Als nächste erscheint die Zeugin [P] mit RA Reinecke. Sie arbeitet als Bürokauffrau in einem Laden an der Keupstraße. [P] sagt, es sei ein wunderschöner Tag gewesen, mit Sonnenschein, und es sei eigentlich ein Wunder, dass nicht noch mehr Menschen verletzt worden seien, weil bei dem Wetter ja viele draußen wären. Sie war in ihrem Büro in der Keupstraße, ihr Schreibtisch habe direkt am Fenster gestanden. Sie habe zwei Schüler dagehabt, die beschäftigt gewesen seien. Der Knall sei sehr laut gewesen, ihr Gedanke sei direkt eine Bombe gewesen, sie wisse auch nicht warum. Sie habe zur Scheibe geschaut, und habe nichts sehen können, wie Saharasand sei das gewesen, die Scheibe dicht davon. Ihr sei klar gewesen, dass die Scheibe sofort implodieren würde. Da habe sie sich auf ihrem Schreibtischdrehstuhl umgedreht. Auf dem linken Ohr sei sie noch einige Zeit relativ taub gewesen, die Bombe sei ja zwei Häuser neben ihr explodiert. Sie habe sich dann aus der Gefahrenzone wegbewegt zu den Schülern. Die Schüler, einer von ihnen hätte wohl Erfahrungen mit Bomben gehabt, habe sie aufgefordert dort wegzugehen. Sie seien dann in den hinteren Teil des Ladens. Sie sei dann noch mal nach vorne um einen Notruf abzusetzen.

Sie habe mit all dem nichts zu tun haben wollen. Erst als die Einladung der Kanzlerin nach Berlin gekommen sei und jetzt die Vorladung sei das alles hoch gekommen. Sie möchte sich nicht als Opfer betiteln, auch wenn sie zu einem wurde.
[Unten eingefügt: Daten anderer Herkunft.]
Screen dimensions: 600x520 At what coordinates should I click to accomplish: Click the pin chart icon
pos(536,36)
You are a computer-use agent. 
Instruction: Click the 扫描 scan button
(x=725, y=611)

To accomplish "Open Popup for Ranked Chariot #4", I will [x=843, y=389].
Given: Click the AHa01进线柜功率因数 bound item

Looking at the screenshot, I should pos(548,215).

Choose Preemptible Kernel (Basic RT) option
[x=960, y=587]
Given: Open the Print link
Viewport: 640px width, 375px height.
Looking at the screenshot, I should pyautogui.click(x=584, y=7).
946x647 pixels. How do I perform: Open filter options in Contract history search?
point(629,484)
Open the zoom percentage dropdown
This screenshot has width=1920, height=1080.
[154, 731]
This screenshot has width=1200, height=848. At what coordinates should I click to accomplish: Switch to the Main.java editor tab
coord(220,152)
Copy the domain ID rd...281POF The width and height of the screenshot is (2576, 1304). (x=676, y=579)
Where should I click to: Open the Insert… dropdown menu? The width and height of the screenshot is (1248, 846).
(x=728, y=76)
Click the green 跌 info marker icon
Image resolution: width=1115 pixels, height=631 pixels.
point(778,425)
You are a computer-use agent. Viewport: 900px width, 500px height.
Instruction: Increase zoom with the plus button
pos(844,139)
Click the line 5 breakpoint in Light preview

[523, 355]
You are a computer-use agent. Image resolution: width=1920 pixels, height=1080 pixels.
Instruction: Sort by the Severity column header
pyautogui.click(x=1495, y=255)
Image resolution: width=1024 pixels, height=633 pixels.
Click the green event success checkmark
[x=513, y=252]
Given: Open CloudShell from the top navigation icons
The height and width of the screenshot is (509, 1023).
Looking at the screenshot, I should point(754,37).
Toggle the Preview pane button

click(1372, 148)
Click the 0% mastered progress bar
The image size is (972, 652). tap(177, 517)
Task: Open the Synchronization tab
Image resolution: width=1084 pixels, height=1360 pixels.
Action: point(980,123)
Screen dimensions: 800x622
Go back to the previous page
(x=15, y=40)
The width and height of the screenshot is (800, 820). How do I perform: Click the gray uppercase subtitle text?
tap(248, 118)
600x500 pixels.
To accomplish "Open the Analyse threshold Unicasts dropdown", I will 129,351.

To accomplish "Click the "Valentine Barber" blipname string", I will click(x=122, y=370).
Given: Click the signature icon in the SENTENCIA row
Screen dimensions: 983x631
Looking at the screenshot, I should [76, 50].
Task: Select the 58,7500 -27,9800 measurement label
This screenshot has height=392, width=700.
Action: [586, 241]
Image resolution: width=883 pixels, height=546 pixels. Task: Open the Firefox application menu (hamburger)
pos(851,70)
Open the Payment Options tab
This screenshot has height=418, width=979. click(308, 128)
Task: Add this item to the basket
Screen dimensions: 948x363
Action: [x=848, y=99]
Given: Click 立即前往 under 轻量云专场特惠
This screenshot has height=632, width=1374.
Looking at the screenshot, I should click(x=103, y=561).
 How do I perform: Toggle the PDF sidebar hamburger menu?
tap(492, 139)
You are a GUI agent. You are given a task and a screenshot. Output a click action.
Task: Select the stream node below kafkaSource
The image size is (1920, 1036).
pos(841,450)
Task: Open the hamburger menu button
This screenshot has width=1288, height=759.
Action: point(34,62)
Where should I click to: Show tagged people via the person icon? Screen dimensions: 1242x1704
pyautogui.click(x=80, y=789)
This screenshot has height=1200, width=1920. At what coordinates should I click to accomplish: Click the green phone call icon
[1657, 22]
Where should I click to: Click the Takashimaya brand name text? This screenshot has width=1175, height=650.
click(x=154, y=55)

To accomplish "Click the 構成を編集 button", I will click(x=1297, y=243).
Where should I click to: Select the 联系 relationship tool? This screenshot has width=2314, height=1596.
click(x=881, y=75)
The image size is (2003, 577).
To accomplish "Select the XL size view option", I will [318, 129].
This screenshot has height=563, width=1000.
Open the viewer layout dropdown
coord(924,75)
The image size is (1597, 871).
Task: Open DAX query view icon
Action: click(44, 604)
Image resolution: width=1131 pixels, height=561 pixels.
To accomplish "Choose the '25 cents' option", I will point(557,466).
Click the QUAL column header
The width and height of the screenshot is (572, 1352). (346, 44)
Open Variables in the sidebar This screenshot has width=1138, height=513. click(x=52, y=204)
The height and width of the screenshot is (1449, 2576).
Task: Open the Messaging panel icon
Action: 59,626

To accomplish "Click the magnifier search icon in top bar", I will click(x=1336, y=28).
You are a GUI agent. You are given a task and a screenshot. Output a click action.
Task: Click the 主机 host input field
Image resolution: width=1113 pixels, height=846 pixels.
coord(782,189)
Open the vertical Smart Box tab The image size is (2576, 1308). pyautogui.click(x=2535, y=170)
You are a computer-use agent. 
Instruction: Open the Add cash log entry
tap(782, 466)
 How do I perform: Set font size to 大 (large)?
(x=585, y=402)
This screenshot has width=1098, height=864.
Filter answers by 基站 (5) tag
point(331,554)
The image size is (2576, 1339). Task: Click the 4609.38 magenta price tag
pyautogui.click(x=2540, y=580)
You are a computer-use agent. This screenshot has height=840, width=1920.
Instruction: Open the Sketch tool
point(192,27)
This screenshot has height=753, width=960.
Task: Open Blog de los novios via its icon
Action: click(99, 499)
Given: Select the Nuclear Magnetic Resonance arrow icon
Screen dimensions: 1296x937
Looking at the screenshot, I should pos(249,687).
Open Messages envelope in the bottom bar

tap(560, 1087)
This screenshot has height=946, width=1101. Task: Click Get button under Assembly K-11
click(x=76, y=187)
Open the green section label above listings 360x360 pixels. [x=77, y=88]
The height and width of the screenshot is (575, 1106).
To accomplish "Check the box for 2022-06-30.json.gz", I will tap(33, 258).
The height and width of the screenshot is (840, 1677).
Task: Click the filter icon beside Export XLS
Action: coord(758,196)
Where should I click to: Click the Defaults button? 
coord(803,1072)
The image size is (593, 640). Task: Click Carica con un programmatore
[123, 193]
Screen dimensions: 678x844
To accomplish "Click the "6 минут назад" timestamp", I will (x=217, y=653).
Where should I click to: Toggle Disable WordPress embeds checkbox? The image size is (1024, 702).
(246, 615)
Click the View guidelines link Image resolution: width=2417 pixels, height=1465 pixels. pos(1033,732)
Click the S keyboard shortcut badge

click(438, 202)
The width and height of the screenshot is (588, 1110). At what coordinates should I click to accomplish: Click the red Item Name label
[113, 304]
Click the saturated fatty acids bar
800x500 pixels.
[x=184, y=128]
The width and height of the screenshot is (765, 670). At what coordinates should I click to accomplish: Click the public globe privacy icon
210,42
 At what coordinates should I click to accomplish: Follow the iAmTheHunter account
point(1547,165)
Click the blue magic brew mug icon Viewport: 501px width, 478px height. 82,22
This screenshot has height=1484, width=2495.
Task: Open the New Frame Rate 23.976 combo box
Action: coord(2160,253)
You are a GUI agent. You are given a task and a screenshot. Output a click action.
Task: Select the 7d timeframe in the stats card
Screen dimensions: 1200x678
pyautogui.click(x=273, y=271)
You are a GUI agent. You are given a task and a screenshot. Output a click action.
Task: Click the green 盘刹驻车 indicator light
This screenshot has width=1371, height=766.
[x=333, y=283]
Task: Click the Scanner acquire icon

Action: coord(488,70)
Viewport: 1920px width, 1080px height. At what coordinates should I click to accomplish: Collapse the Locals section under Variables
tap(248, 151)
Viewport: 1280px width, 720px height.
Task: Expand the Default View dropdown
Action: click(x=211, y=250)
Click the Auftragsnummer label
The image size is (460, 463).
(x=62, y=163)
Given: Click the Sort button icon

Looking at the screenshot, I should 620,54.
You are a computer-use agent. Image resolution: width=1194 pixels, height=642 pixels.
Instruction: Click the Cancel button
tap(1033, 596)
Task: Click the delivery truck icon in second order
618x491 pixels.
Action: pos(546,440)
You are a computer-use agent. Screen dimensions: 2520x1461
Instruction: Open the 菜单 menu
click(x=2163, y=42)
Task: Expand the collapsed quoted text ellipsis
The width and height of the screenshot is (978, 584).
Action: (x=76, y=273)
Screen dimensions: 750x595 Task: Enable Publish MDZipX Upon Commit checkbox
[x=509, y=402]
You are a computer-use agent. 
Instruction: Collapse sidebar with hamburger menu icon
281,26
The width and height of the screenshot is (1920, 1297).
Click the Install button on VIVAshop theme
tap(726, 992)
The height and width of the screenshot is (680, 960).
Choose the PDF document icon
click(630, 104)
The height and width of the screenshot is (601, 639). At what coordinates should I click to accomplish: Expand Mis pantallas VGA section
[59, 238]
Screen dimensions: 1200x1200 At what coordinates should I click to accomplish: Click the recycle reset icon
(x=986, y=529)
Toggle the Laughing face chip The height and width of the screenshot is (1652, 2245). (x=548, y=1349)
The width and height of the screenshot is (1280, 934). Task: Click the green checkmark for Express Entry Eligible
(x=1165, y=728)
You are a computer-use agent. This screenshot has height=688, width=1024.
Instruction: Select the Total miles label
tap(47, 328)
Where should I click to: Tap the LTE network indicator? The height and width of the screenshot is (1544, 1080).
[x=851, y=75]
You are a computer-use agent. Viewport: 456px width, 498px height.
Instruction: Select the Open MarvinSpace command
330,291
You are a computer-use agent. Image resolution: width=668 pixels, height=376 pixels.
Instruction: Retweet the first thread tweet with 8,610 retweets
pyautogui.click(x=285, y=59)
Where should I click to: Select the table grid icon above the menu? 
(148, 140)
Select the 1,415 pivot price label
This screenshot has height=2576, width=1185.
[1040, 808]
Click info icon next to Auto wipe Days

Sie habe das jetzt erst gemerkt, wo sie die Vorladung bekommen hab. Dass sie das Ganze nicht verarbeitet, sondern nur verdrängt habe. Im Krankenhaus habe man ihr Tabletten gegeben und sie gebeten, sich erneut zu melden, sollte die Taubheit länger anhalten. Sie sei dann bei den Schülern gewesen und nicht zum Geschäft, sondern zur Haustür raus. Draußen wäre sie dann betreut worden, man hätte sie sich hinlegen und die Beine hochlegen lassen; ihre Schwester und andere seien da gewesen. Am Abend habe sie noch mal in die Straße reingewollt, sie habe verhindern wollen, dort nicht mehr arbeiten zu können. Zwei Monate später habe sie dann wieder zum Arbeiten in die Keupstraße gekonnt.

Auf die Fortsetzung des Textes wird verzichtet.